===== Records for the exercise =====

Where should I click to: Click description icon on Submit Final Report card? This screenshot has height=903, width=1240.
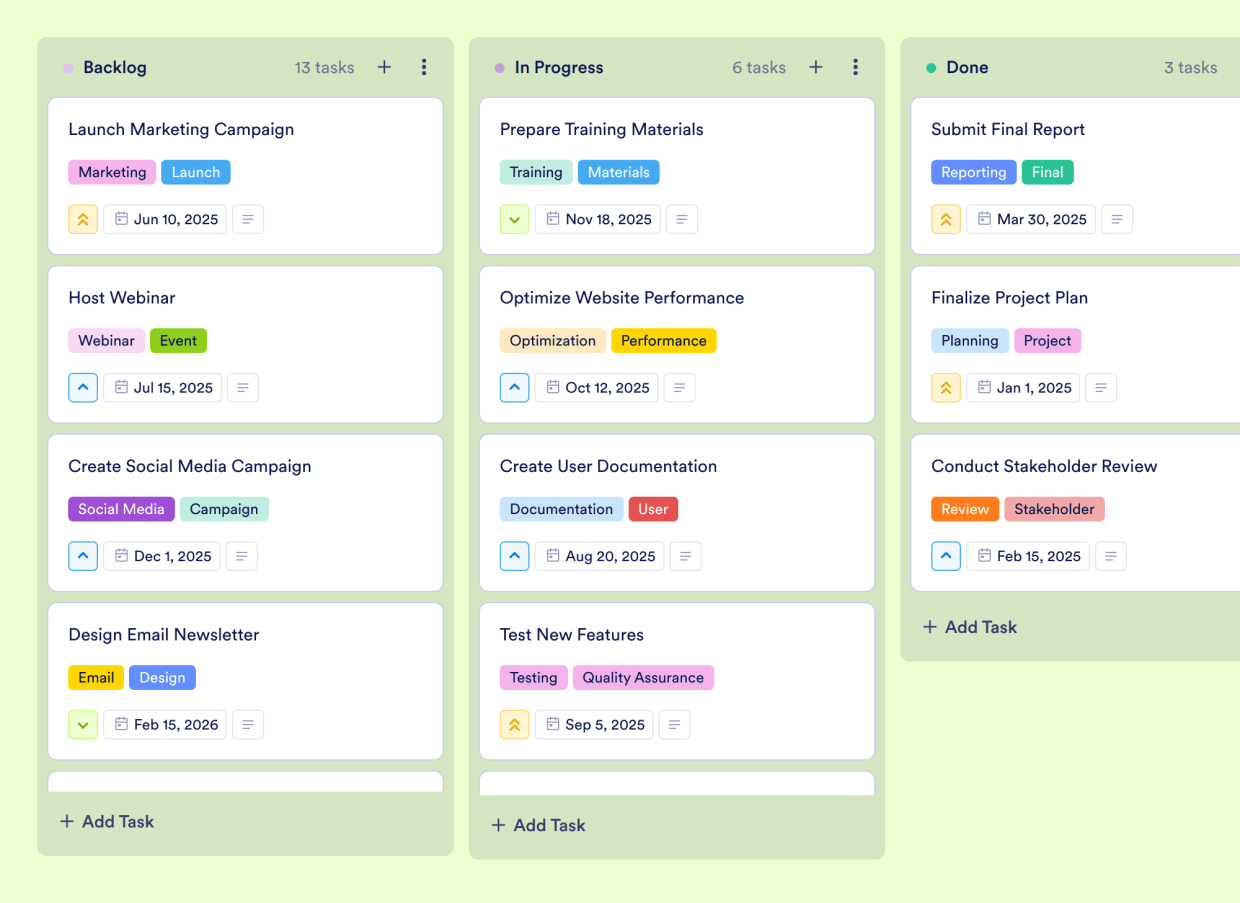tap(1117, 219)
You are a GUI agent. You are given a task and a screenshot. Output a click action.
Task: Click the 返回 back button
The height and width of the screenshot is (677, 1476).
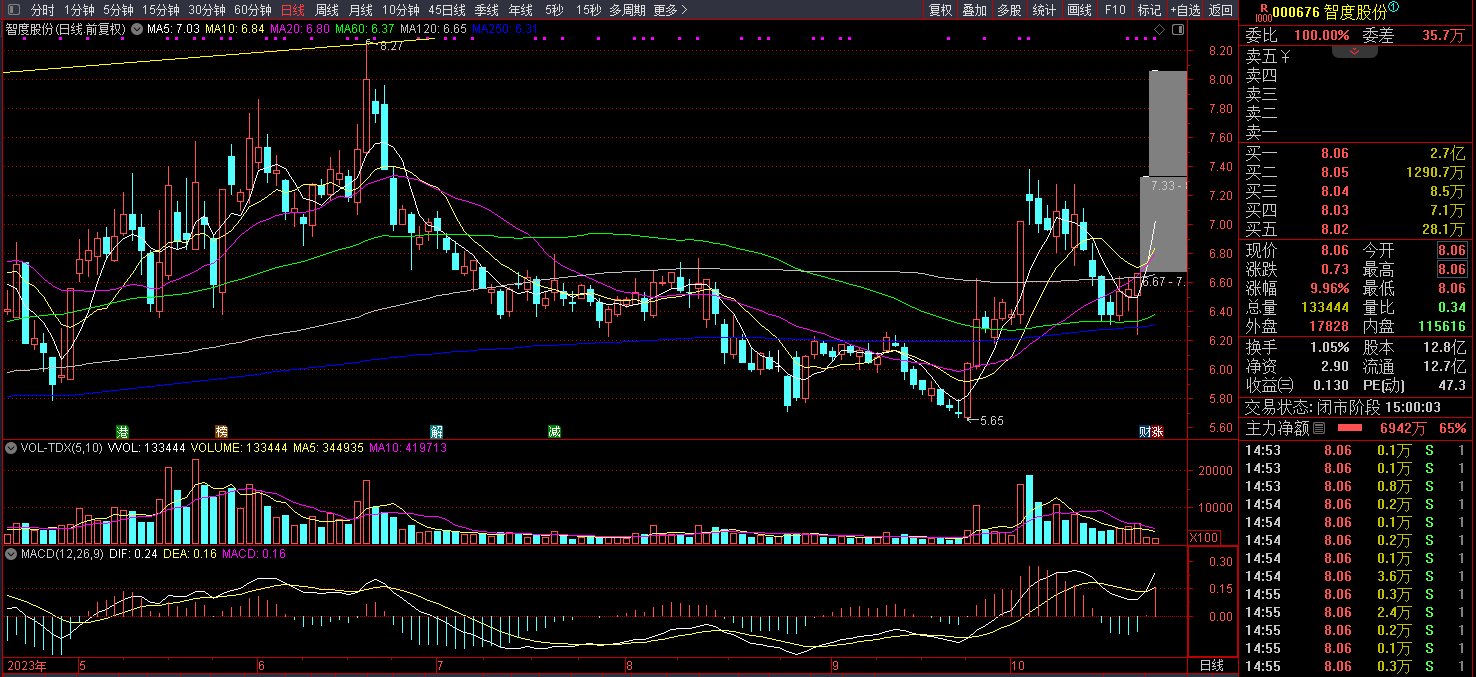(x=1221, y=10)
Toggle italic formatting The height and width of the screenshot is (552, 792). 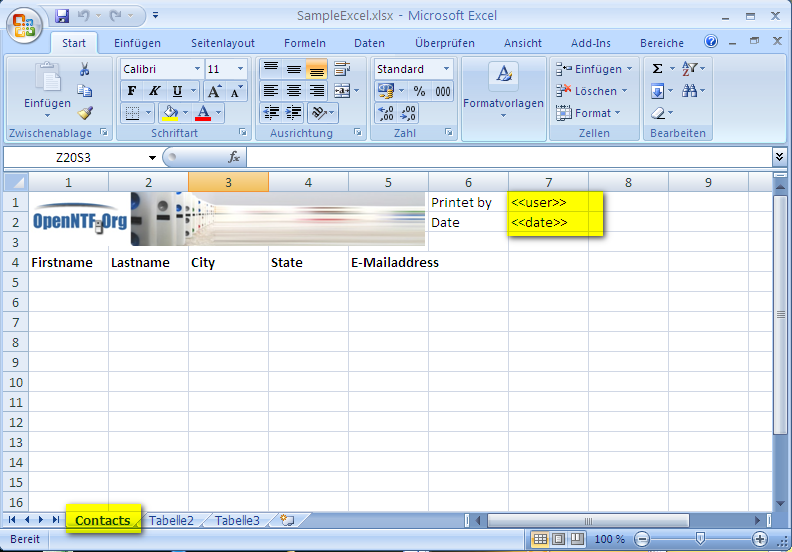pyautogui.click(x=154, y=91)
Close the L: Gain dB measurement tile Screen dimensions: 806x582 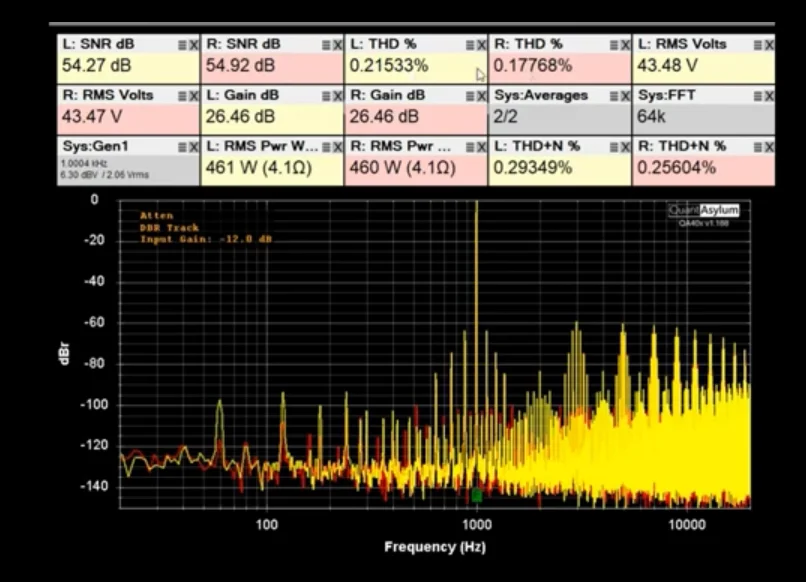pyautogui.click(x=337, y=96)
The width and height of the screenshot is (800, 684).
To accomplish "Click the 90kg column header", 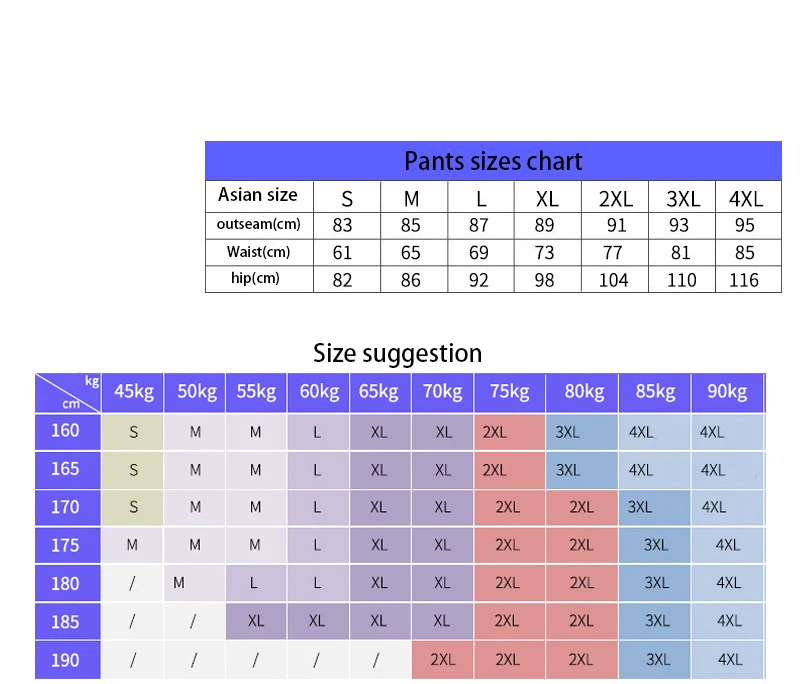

=====

Begin at the first line of the records and please reproduce every line exactly through the one containing "Task: Click the 返回 back button", leaving all pictures out.

Answer to the problem:
Where should I click to: Click description icon on Submit Final Report card? This screenshot has height=903, width=1240.
tap(1117, 219)
You are a GUI agent. You are given a task and a screenshot. Output a click action.
Task: Click the 返回 back button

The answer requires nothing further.